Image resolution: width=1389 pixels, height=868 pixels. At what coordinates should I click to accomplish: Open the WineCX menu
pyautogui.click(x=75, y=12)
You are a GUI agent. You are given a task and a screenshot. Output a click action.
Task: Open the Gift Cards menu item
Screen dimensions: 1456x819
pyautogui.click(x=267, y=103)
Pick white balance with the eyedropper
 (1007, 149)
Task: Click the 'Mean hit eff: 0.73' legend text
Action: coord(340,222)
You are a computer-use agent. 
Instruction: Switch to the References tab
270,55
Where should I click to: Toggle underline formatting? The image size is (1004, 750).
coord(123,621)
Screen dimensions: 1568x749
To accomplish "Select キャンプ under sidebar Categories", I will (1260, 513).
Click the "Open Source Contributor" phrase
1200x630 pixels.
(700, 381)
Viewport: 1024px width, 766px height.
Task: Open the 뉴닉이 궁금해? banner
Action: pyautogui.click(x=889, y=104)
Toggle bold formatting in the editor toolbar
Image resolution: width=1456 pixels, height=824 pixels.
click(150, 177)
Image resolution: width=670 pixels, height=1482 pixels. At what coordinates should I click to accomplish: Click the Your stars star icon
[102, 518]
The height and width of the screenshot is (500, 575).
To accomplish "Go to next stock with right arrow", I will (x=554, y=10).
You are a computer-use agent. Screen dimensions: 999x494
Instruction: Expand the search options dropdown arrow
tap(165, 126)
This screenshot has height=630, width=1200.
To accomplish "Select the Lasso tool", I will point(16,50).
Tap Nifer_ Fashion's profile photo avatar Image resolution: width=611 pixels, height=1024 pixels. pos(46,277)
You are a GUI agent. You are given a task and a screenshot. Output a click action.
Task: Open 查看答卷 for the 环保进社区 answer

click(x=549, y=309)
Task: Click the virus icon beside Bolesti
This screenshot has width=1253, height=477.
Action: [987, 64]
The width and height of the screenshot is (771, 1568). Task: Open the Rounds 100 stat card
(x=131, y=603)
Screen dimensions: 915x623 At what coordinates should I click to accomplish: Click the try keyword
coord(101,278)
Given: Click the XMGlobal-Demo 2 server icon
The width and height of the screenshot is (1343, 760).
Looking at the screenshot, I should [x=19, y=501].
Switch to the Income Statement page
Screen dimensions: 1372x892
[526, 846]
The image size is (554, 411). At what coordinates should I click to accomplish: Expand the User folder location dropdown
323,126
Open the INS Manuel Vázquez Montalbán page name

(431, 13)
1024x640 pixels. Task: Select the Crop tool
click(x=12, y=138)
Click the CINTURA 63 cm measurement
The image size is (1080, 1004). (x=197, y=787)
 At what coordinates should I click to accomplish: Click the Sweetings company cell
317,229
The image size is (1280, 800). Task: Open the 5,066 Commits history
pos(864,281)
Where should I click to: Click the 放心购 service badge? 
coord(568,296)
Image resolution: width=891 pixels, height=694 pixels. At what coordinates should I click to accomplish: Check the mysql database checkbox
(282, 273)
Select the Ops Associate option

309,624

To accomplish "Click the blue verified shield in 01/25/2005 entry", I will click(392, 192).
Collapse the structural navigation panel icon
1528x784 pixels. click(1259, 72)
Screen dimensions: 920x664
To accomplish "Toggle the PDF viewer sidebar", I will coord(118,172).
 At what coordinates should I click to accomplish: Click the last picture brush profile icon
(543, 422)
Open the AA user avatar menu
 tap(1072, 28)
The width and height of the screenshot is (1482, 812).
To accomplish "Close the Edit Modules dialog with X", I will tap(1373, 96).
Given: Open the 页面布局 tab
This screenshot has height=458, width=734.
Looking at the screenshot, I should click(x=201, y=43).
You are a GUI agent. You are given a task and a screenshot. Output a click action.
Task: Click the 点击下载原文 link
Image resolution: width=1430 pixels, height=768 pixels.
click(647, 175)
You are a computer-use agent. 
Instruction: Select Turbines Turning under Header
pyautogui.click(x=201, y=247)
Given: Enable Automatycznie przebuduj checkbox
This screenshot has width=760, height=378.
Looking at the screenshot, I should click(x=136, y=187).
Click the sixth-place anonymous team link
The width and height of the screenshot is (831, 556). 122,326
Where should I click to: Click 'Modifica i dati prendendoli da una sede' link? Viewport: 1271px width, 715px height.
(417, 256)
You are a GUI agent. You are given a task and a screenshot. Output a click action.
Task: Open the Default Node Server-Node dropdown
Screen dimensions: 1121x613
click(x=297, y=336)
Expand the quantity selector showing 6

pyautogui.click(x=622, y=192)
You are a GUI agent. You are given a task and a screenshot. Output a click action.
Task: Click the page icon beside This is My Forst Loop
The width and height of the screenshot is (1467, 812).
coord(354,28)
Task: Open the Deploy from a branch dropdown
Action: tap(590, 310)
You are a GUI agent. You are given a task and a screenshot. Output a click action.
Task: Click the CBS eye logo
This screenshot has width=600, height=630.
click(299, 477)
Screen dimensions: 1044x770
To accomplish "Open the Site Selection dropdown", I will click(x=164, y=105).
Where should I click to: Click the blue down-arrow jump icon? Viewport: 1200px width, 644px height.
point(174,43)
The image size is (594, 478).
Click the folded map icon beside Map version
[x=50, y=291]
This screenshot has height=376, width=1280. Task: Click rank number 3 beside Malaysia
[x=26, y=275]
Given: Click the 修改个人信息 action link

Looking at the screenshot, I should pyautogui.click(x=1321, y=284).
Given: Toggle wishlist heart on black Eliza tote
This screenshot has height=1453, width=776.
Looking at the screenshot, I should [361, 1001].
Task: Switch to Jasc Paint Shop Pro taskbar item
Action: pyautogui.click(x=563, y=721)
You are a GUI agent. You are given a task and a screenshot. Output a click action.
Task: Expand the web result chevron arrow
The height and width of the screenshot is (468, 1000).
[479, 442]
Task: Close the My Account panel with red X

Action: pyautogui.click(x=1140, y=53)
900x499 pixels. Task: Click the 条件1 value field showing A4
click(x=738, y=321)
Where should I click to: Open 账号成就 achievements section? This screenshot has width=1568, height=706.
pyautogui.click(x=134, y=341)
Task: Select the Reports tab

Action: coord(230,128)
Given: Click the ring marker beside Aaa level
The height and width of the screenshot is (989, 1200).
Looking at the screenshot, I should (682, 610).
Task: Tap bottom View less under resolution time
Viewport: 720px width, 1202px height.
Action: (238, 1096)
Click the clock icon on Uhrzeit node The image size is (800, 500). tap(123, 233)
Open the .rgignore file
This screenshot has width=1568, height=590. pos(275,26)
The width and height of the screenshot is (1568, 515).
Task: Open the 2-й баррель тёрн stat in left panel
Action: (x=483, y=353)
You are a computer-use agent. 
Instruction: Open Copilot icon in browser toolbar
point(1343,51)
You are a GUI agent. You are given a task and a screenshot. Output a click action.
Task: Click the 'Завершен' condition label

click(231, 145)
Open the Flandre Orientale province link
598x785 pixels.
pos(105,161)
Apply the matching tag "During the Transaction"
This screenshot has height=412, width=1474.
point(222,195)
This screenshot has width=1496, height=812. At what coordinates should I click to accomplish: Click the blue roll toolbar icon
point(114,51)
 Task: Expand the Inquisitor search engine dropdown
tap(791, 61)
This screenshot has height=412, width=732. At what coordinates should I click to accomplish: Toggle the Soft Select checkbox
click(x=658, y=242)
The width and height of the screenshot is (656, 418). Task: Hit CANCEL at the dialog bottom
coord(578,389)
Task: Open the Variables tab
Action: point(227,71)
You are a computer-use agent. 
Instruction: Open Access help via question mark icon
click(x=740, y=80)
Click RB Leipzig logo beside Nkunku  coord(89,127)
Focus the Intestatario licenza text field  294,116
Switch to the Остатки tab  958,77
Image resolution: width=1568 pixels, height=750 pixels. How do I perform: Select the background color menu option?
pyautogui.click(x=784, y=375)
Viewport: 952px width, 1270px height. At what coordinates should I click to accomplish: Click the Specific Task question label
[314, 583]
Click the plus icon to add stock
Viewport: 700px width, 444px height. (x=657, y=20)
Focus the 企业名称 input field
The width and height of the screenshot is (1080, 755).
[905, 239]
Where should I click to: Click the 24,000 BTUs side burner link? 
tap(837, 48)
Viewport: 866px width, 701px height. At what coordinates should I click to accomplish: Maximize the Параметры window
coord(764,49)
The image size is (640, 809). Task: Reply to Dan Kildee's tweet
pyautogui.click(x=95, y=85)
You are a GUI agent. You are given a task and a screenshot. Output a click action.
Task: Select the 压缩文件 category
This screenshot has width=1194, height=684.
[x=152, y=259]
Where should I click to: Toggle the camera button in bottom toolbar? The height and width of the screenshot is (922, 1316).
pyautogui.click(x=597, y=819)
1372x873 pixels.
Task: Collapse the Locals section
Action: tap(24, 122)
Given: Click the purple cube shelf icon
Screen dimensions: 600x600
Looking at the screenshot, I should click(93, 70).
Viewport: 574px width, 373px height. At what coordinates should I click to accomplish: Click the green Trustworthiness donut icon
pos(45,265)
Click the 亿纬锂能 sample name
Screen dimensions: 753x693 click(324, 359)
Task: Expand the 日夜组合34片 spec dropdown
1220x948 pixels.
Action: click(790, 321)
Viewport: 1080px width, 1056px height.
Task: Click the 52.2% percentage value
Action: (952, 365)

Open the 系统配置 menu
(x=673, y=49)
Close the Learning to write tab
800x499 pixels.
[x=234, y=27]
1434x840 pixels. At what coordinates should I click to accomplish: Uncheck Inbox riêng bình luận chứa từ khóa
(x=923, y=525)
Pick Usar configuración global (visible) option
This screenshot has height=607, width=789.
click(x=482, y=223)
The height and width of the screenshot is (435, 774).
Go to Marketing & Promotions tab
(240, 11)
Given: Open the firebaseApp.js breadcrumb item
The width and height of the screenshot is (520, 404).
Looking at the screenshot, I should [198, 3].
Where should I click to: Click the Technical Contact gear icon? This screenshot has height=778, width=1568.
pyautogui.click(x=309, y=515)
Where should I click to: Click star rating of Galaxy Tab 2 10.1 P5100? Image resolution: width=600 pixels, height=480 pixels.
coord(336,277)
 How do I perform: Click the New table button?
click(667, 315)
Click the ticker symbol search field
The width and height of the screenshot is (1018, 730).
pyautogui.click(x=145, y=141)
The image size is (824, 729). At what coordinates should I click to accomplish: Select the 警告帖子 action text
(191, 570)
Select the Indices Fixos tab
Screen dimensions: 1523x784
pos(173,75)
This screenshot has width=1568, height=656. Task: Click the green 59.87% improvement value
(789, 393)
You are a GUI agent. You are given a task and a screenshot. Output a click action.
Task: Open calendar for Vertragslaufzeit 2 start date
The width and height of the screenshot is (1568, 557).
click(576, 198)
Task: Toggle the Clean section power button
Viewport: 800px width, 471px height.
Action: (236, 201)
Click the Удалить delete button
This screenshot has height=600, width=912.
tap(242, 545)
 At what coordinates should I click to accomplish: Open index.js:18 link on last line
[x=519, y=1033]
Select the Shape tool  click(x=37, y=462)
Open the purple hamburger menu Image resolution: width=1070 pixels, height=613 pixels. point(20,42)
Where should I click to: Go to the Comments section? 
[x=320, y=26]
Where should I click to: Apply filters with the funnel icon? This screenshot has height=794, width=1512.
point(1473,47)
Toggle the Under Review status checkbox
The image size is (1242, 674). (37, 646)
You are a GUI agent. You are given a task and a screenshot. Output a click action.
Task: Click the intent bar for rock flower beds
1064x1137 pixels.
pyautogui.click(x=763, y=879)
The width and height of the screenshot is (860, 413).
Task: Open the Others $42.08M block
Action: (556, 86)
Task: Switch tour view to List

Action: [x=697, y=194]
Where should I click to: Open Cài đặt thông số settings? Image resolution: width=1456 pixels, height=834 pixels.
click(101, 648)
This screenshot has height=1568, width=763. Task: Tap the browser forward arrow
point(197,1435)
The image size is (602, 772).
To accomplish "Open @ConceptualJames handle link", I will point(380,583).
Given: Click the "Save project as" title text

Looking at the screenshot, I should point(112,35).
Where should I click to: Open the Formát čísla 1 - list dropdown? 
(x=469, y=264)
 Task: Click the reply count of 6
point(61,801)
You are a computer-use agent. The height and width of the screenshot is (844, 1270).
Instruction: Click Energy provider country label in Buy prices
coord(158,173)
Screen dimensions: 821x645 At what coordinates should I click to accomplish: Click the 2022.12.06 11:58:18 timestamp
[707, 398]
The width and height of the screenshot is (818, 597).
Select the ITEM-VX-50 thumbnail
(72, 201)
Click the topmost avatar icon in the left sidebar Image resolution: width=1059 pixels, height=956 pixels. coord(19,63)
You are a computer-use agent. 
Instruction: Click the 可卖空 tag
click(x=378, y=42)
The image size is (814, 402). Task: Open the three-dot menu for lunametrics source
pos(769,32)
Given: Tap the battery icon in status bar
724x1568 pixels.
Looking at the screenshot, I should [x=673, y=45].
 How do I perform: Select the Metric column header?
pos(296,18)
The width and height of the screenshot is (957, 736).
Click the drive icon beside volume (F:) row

※

# WORK TO COMPLETE:
Report how many lines in these entries contain "Focus". Answer with the number only.

# ANSWER BOX:
2